North Wales Study Tour, May 2018 - Part II



Ruth Andrews

Pictures by Ruth Andrews

Part I


Cochwillan Watermill


This is where Saturday’s visit started.  It is a well-preserved large estate corn mill situated on a loop of the Ogwen River.  It retains good late 19th century detail in its external character.  Inside is a virtually complete set of mill machinery, including stones and a drying kiln.

The current mill was built as a fulling mill, which was used to prepare cloth and operated as a home industry.  In the late 18th century it started using diluted sulphuric acid as a detergent, which caused damage to the salmon and sea trout fishing, so the mill was closed and later bought by the Penrhyn estate and converted into a corn mill.



In 1901 it was taken over by a Mr John Hughes who bought pulleys and shafting to assist in working its 4 sets of stones.   It is now owned and occupied by the Hutchinson family who showed us round and provided a much appreciated morning coffee. 






Electric Mountain


Next we proceeded to Llanberis to visit Dinorwic Pumped Storage Hydroelectric Scheme (Electric Mountain), housed in the abandoned underground parts of Dinorwic slate quarry.  We donned hard hats and were transported underground by bus to see the six 300Mw GEC generators coupled to Francis-type reversible turbines, which pump water back to the top reservoir in times of low demand for electricity.  Photos were not permitted and wearing hard hats to ride on a bus seemed a bit excessive!   


The National Slate Museum


Back at the surface we explored the National Slate Museum which is housed in the Victorian workshops that once serviced and maintained the enormous Dinorwic slate quarry above it.  The workshops catered for all the repair and maintenance work demanded by a quarry, which once employed well over 3000 men, before it closed in 1969.
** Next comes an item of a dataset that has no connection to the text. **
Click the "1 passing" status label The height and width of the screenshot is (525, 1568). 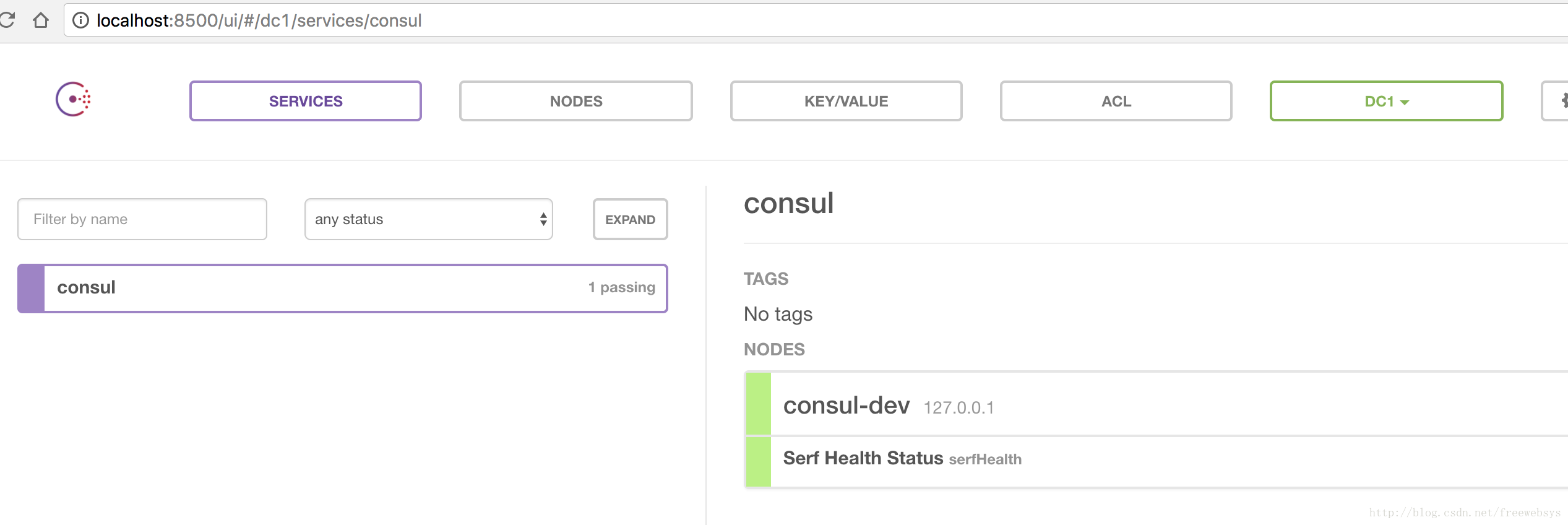(621, 288)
Its outstanding attraction is the largest waterwheel in mainland Britain;  it was constructed in 1870 by De Winton of Caernarfon and is 50ft 5in in diameter, 5ft 3in wide, and was built around a 12in axle.  Ashok’s photo with Alison alongside the axle, gives a good indication of its size.   It still turns but probably freewheeling on tap water, and the power for the rest of the workshops is provided by a Pelton wheel, which took over from the waterwheel early in the 20th century.



As well as providing yet more food for some of us, the museum puts on a short introductory film To Steal a Mountain, and a short slate-splitting demonstration.  The Victorian workshops are all open to the public, including a new pattern store area, housing the museum’s collection of over 2000 wooden patterns used to build equipment for the quarry.

On a previous visit, several of us had explored Vivian Quarry, seen in the photo (left, behind the museum buildings), with its restored inclines and barracks (workers hostels), but it was a very serious uphill slog.  More recently, Keith and I had found a way up to the higher quarry levels which was suitable for the minibus, where we could park near the ‘Village tramway’ which was used to transport the slate to the coast at Port Dinowic.


Dinorwic Quarries


We were able to stroll along the tramway into the heart of the historic working faces of the opencast part of the quarry, and photograph two rope-wound inclines.  This one seems for to have been altered since it was in use for slate haulage.  At its foot there is a derelict slate saw mill.

I was pleased to be able to photograph two ruined winding drums (below) further along the quarry. These used platforms attached to ropes to lower loaded wagons to the tramway level, and were presumably either self-acting or operated by water balance, although the one on the right with its clearly visible brake handle may have had a steam engine.




From this high vantage point there were glorious views of Snowdon across the valley.  Note the line of the tramway on the left of the picture and part of the extensive waste heaps down the side of the mountain.


Our evening meal was at a small Italian restaurant next to the ‘New Pier’ (1896!) in Bangor.



The Great Orme Tramway


On Sunday we were facing a long drive home, but we started with a quick trip on the 1901 Great Orme Tramway, before driving south towards Llanymynech near Oswestry.  The semi-wild cashmere goats are clearly very used to posing for photographs.



Llanymynech Lime Kilns


Llanymynech Heritage Area was set up in 2006–2009, with funding from both the Heritage Lottery Fund and English Heritage.  Additional financial support also came from the Aggregates Levy Sustainability Fund and project partners, with the aim to conserve the site for visitors and educational purposes.  The main feature is a well-preserved Hoffman kiln with its original square section chimney.  The kiln closed in 1914 and was therefore only in production for about 20 years.  It is not entirely clear how it operated, although it was intended to produce finer quality lime for industry than the adjacent traditional-style kiln.  Hoffman kilns were more common in the brick industry.




As part of the project to convert the area to a heritage park, an archaeological investigation was carried out.  Its main aim was to gather information about key features of the site, particularly the location of former tramways, turntable track-beds, and ground surfaces.  We did not have time to fully explore the site before reluctantly leaving Wales.